Thursday, October 15, 2009

Malcolm Gladwell on the Similarities Between Football and Dogfighting

In this week's New Yorker, Malcolm Gladwell has a particularly provocative piece (here) in which he points out the moral similarities between football and dogfighting. He specifically takes Roger Goodell to task for criticizing Michael Vick without any self-reflection about the "violence-for-pleasure" aspects of the NFL.

Gladwell summarizes the work of medical researchers who analyze the brains of deceased football players. He says that the researchers find, consistently, a tremendous amount of brain damage.

He also tells a particularly sad story about Kyle Turley, who if I remember correctly played most of his career with the Jaguars. Turley is now 34 and is dealing with all sorts of terrible physical and mental repercussions from his football career.
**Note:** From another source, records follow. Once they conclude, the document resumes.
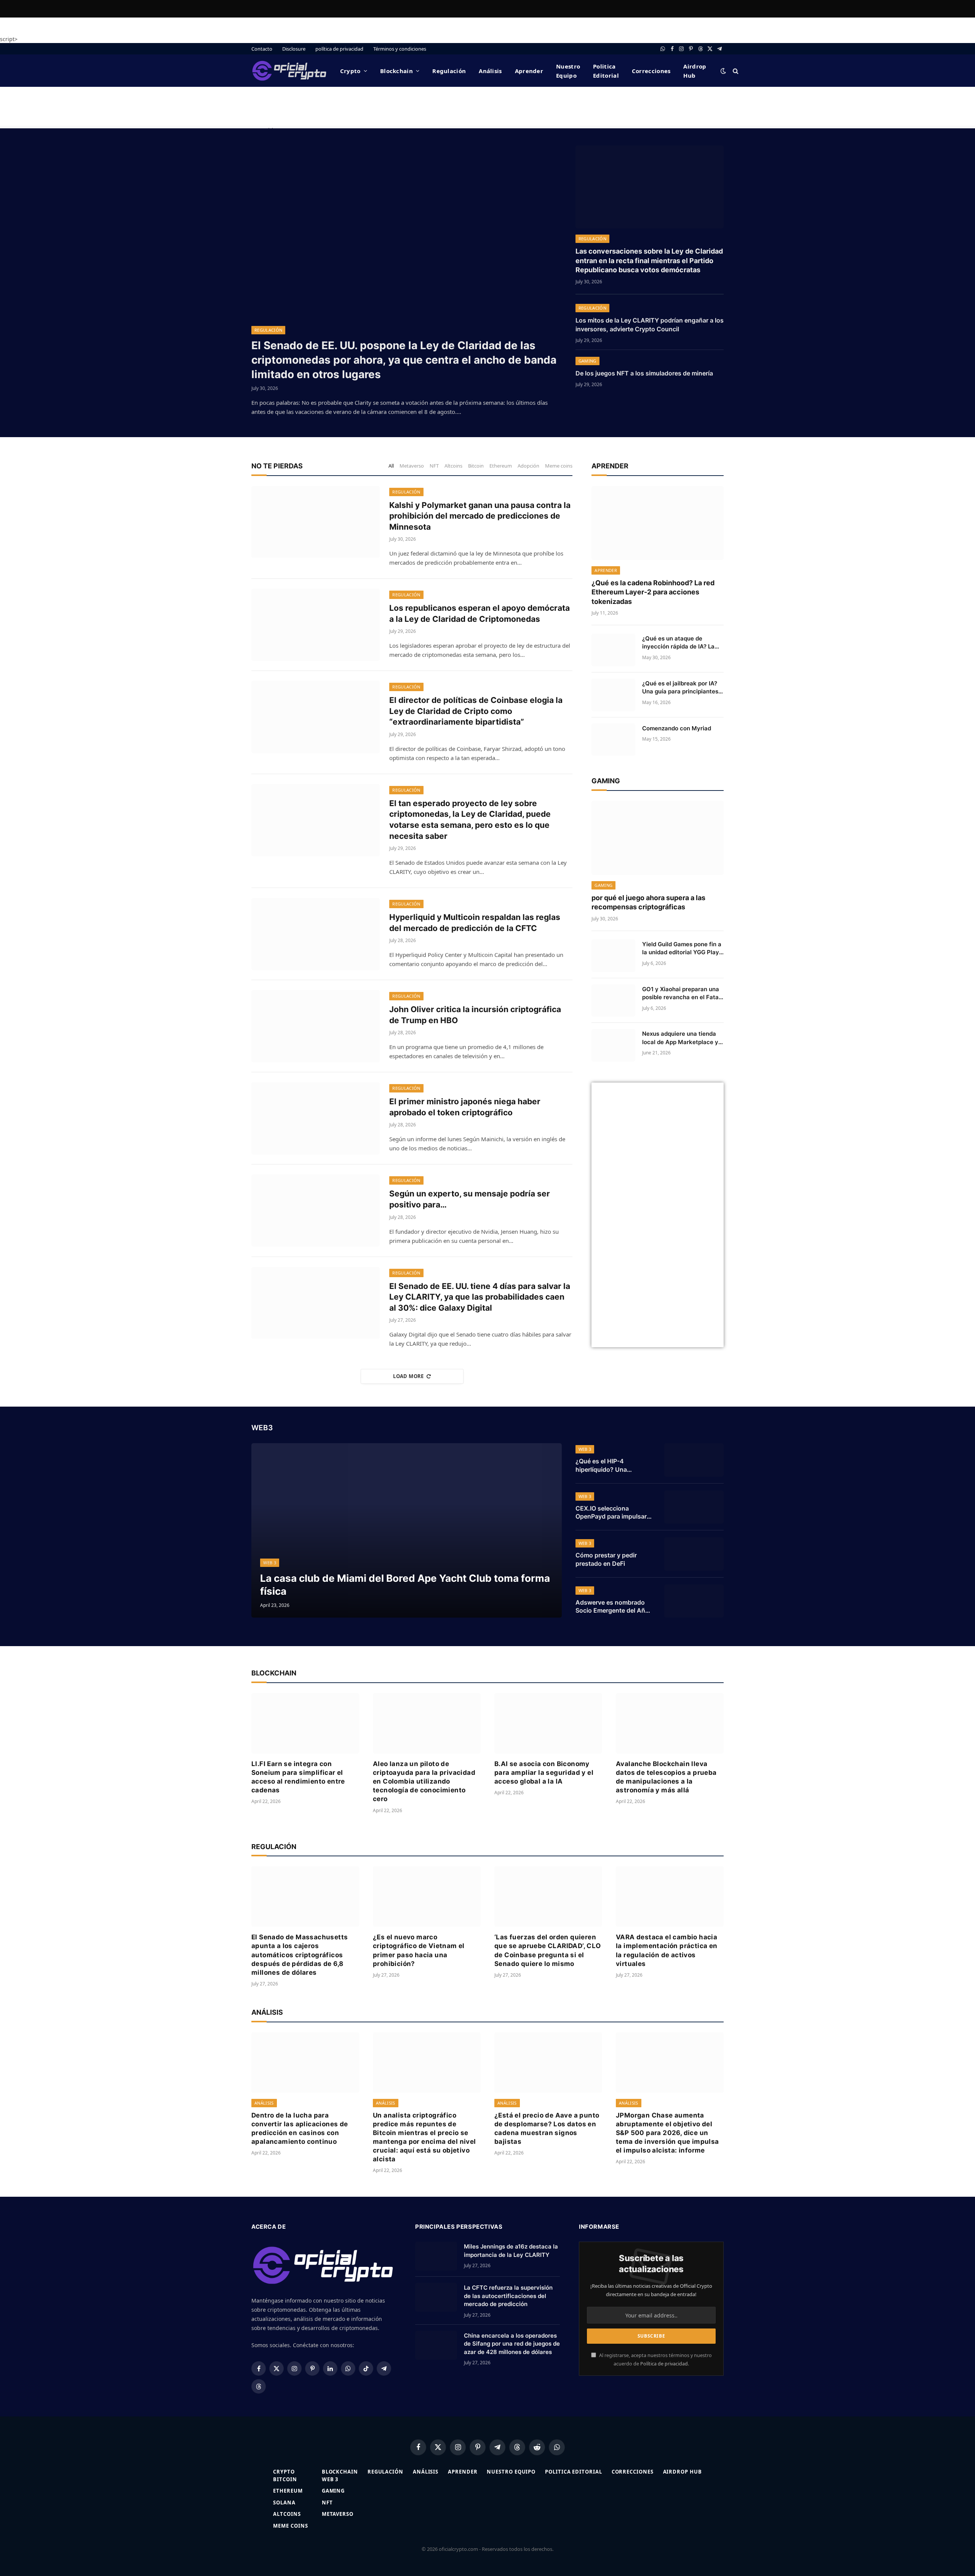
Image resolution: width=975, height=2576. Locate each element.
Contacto (261, 48)
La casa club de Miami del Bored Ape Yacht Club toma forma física (405, 1584)
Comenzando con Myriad (676, 728)
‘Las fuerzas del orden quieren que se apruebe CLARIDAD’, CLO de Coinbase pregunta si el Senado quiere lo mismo (547, 1950)
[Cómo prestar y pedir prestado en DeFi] (694, 1554)
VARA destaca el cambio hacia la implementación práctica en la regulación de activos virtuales (667, 1950)
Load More (408, 1376)
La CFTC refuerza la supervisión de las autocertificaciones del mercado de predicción (508, 2296)
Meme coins (558, 465)
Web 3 (269, 1562)
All (391, 465)
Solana (284, 2502)
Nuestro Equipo (568, 70)
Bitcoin (476, 465)
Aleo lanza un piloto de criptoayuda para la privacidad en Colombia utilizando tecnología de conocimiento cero (424, 1781)
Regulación (449, 71)
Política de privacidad (664, 2363)
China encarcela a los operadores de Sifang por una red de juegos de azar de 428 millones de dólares (512, 2344)
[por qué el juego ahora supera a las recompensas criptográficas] (657, 838)
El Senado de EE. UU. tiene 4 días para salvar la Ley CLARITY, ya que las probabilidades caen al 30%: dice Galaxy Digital (479, 1297)
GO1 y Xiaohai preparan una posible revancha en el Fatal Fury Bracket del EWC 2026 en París (681, 993)
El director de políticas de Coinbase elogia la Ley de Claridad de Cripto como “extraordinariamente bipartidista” (476, 711)
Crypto (350, 71)
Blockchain (396, 71)
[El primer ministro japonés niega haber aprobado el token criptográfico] (315, 1118)
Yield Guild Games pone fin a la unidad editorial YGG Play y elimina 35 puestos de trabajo (681, 949)
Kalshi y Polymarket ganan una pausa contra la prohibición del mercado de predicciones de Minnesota (480, 516)
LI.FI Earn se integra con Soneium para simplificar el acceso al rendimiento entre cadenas (298, 1777)
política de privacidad (339, 48)
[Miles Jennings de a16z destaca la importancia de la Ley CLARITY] (436, 2256)
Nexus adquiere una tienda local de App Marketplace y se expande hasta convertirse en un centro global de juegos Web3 (680, 1038)
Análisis (490, 71)
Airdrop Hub (694, 70)
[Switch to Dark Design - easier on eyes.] (723, 71)
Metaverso (412, 465)
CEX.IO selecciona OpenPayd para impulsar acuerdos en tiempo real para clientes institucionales (611, 1512)
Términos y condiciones (399, 48)
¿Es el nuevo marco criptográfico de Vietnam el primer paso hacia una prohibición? (419, 1950)
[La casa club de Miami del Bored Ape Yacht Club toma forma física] (406, 1530)
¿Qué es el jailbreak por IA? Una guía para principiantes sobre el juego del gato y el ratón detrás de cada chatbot (682, 688)
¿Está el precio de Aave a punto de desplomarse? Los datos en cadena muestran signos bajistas (546, 2128)
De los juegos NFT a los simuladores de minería (644, 373)
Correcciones (651, 71)
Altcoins (453, 465)
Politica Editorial (606, 70)
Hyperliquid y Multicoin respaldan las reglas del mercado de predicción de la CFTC (474, 922)
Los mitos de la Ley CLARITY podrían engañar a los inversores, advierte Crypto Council (649, 324)
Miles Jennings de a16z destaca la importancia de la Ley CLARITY (511, 2250)
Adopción (528, 465)
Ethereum (500, 465)
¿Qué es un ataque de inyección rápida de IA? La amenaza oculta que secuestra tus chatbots (678, 643)
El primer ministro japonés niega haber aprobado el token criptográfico (464, 1107)
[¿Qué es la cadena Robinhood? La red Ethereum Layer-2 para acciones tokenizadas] (657, 523)
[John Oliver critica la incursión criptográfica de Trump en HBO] (315, 1026)
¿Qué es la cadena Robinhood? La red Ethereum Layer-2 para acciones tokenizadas (652, 592)
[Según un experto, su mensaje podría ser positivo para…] (315, 1210)
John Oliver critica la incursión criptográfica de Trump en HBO (475, 1015)
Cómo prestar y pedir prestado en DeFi (606, 1559)
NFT (434, 465)
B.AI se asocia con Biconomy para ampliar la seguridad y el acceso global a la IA (543, 1772)
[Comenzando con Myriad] (613, 739)
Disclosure (293, 48)
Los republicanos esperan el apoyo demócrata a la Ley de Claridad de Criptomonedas (479, 613)
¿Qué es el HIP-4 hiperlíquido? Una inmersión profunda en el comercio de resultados (611, 1465)
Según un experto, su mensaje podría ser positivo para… (469, 1199)
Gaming (587, 361)
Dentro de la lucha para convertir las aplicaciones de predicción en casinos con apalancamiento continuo (299, 2128)
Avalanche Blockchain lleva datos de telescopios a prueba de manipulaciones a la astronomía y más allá (666, 1777)
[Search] (734, 70)
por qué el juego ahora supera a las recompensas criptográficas (648, 902)
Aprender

Here's Gladwell writing about Turley and a teammate, illustrating the team's/NFL's disregard for the welfare of its players anywhere except for on the field:
Turley says he was once in the training room after a game with a young linebacker who had suffered a vicious hit on a kickoff return. “We were in the cold tub, which is, like, forty-five degrees, and he starts passing out. In the cold tub. I don’t know anyone who has ever passed out in the cold tub. That’s supposed to wake you up. And I’m, like, slapping his face. ‘Richie! Wake up!’ He said, ‘What, what? I’m cool.’ I said, ‘You’ve got a concussion. You have to go to the hospital.’ He said, ‘You know, man, I’m fine.’ ”

He wasn’t fine, though. That moment in the cold tub represented a betrayal of trust. He had taken the hit on behalf of his team. He was then left to pass out in the cold tub, and to deal—ten and twenty years down the road—with the consequences.

No amount of money or assurances about risk freely assumed can change the fact that, in this moment, an essential bond had been broken. What football must confront, in the end, is not just the problem of injuries or scientific findings. It is the fact that there is something profoundly awry in the relationship between the players and the game.